Provided records
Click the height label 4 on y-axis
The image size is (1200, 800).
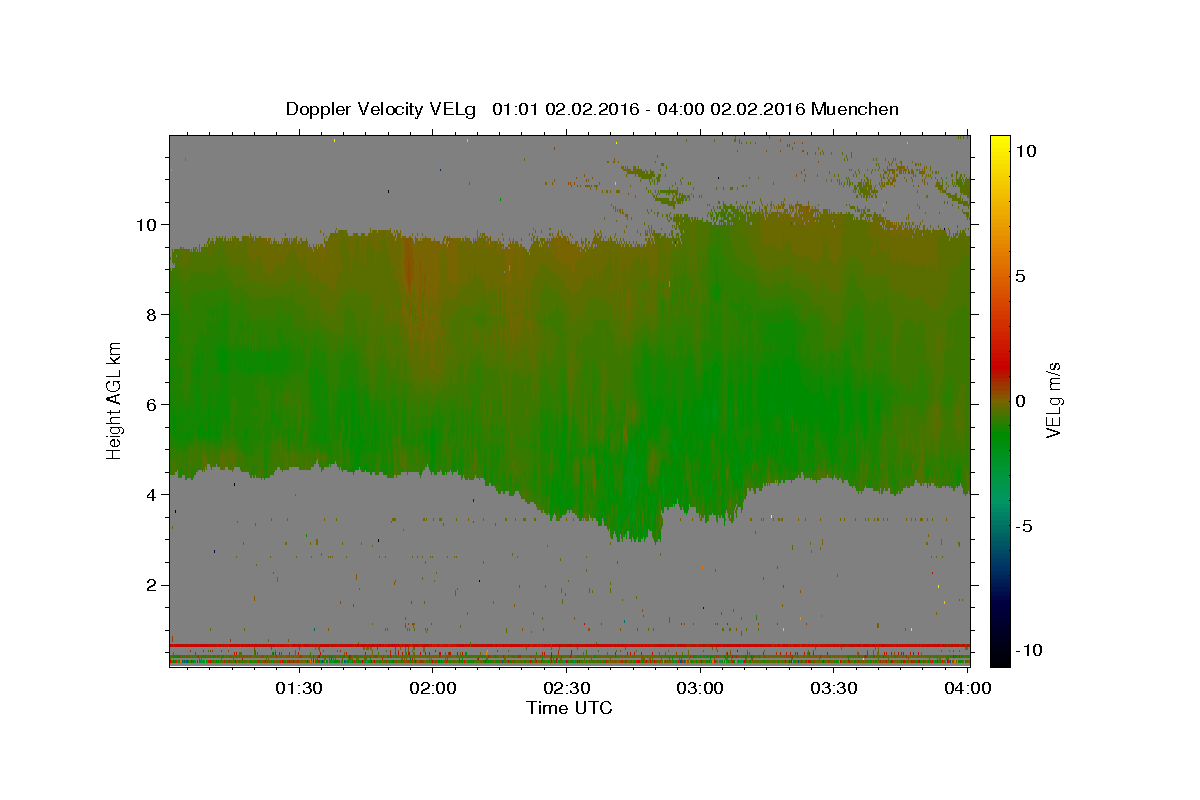[x=149, y=494]
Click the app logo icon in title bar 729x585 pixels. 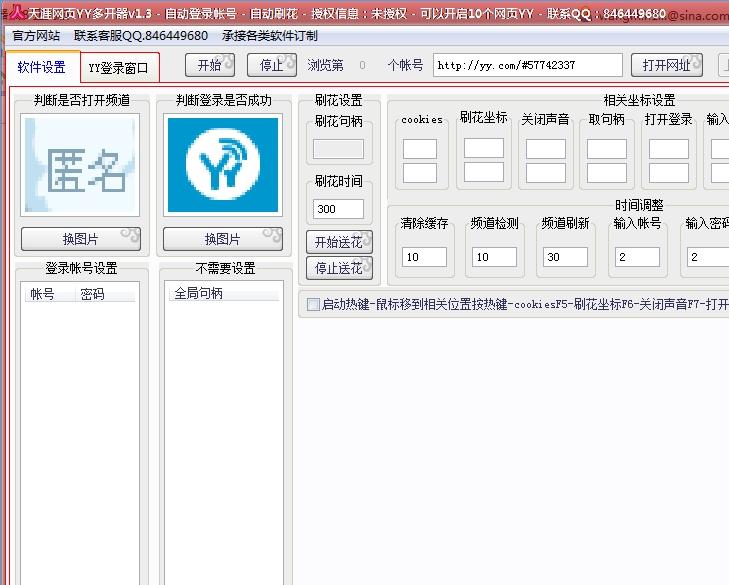pyautogui.click(x=15, y=14)
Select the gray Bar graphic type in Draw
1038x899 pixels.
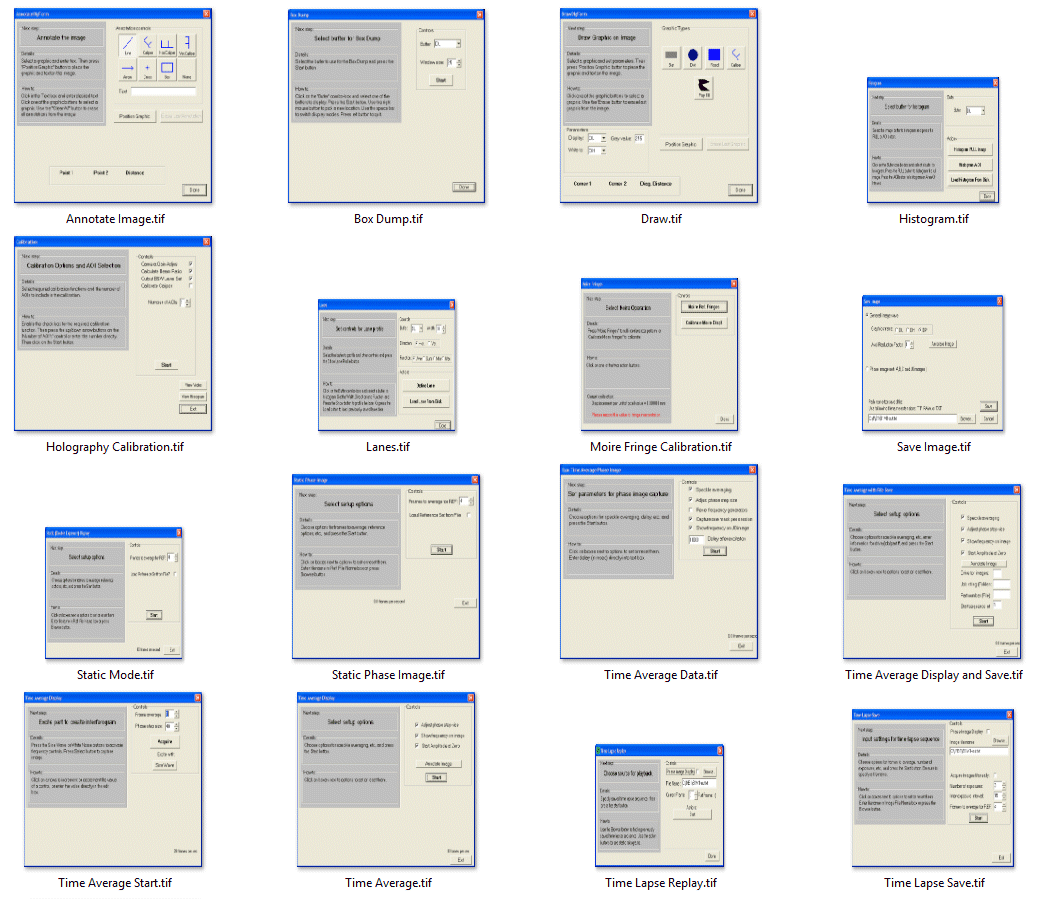click(x=671, y=54)

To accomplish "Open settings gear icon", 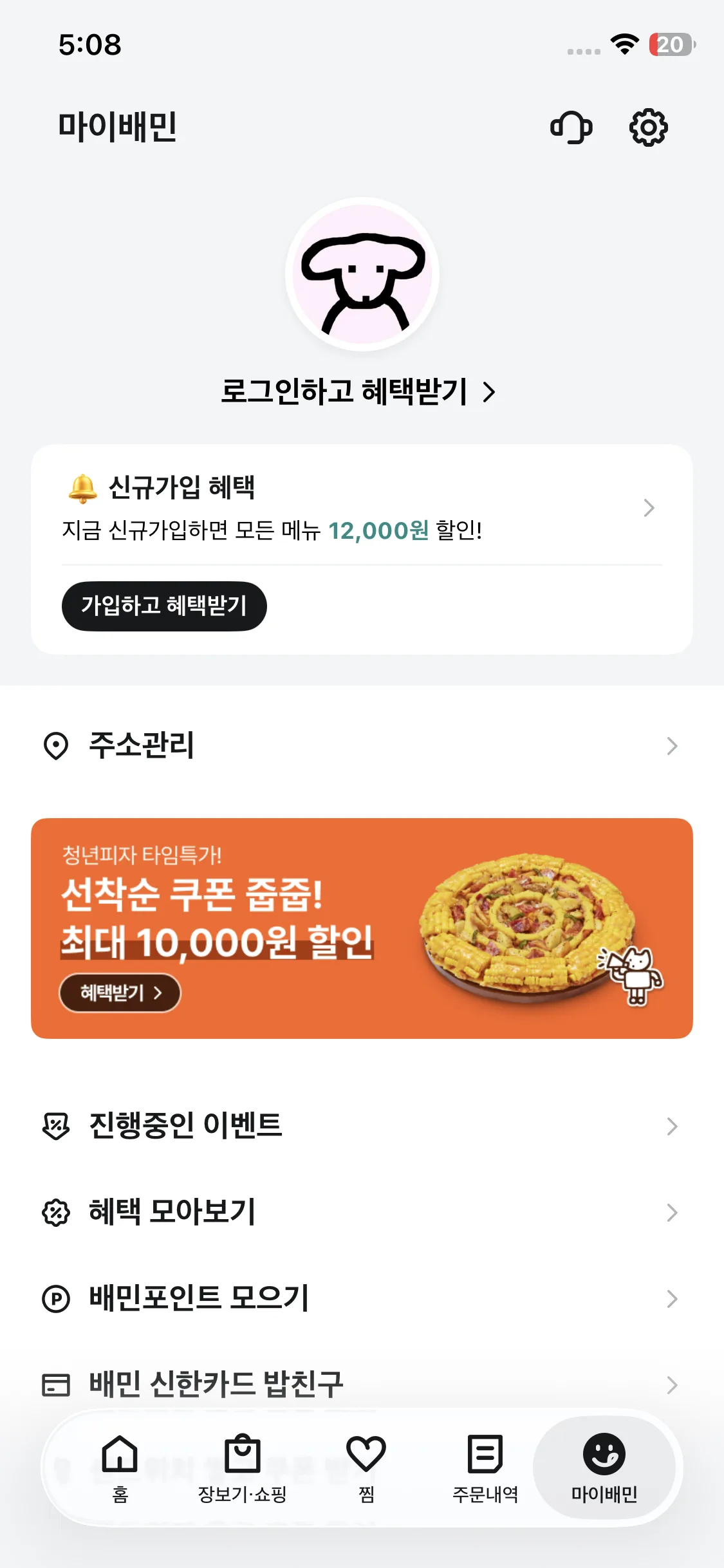I will (648, 127).
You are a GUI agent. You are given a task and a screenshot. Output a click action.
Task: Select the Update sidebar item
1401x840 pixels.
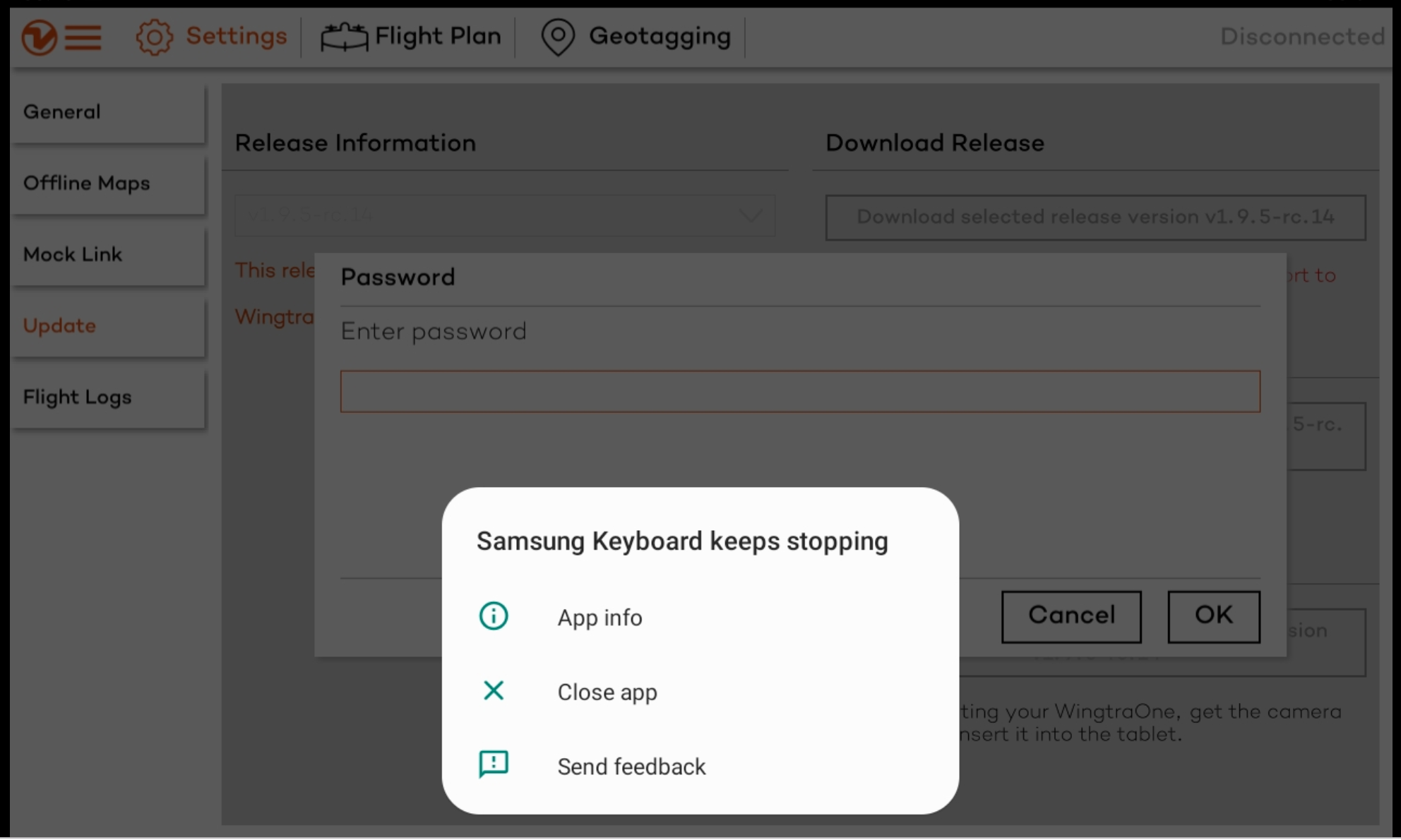click(108, 326)
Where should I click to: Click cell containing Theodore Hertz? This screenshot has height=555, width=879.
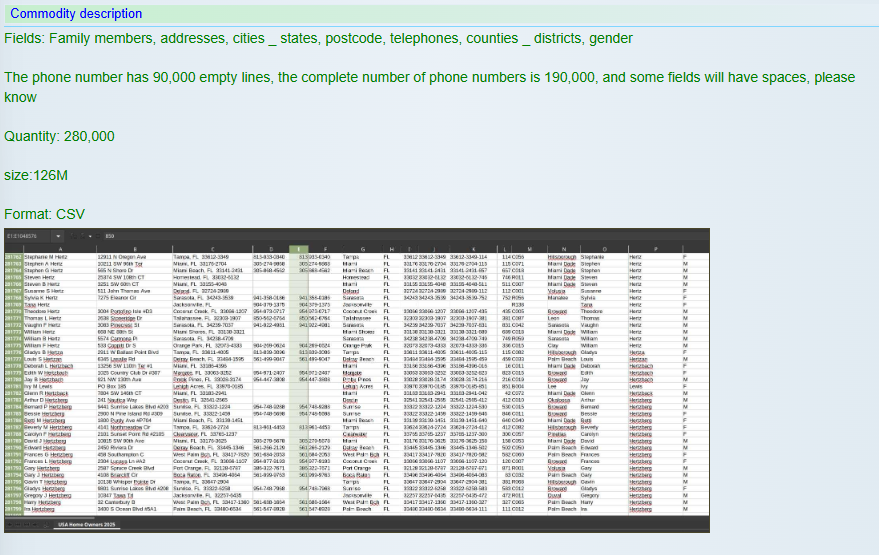point(41,312)
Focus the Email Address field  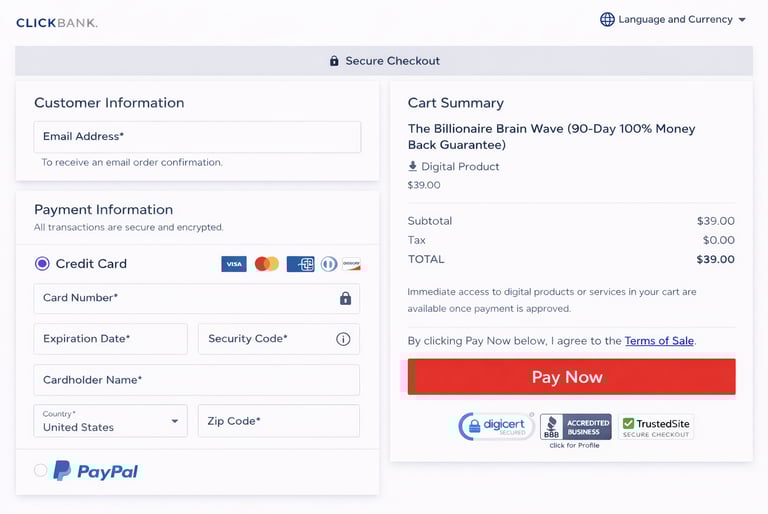click(x=197, y=137)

Assignment
Go through the entries above and report every line in which the word "Select" appears.

Result of the task
Select the gray Bar graphic type in Draw
Task: Select the Update sidebar item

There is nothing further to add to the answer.